** RECORDED INFORMATION **
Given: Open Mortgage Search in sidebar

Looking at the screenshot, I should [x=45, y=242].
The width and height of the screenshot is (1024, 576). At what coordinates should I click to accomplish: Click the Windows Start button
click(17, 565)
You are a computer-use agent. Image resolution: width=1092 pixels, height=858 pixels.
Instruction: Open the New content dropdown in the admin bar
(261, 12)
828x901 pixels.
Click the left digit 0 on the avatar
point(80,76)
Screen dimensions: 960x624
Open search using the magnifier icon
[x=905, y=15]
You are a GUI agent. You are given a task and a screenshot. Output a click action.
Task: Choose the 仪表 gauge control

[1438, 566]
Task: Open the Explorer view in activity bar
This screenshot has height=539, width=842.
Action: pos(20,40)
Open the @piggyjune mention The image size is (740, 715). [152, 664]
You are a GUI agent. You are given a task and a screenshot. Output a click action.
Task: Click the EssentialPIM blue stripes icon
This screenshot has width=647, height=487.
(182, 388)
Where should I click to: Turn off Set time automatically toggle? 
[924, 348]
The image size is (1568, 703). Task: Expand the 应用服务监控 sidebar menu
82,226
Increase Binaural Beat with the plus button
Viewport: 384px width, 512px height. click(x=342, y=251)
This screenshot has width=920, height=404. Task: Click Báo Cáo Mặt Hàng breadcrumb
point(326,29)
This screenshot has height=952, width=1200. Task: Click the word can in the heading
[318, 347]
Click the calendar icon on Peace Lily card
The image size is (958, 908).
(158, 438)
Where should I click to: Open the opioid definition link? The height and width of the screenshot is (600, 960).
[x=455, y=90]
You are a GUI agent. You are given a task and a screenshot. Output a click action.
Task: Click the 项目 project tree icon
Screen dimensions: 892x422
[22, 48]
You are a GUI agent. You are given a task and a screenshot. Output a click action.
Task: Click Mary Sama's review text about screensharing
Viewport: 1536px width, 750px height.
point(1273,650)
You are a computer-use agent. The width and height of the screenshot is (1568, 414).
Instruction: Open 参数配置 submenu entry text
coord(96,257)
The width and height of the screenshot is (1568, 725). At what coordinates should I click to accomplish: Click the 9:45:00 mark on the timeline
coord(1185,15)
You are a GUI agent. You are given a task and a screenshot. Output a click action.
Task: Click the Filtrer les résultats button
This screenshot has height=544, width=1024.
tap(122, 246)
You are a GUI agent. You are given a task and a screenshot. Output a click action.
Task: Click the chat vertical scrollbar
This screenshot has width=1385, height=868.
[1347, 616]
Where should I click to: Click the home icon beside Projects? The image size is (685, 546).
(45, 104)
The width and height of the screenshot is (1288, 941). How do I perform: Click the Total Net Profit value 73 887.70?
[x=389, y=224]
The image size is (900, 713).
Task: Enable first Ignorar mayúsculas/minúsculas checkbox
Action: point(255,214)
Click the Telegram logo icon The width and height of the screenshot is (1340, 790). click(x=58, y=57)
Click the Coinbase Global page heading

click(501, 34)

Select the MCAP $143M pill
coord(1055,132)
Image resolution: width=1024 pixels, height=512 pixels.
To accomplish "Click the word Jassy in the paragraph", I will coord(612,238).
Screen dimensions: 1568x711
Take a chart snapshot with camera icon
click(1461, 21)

** WHAT YOU WILL DO **
The lines holding the word "resolution" are the answer. Find them in the entries and copy them.

** ANSWER TO THIS TASK **
You are a computer-use agent. Image resolution: width=1092 pixels, height=858 pixels.
Image resolution: width=1024 pixels, height=512 pixels.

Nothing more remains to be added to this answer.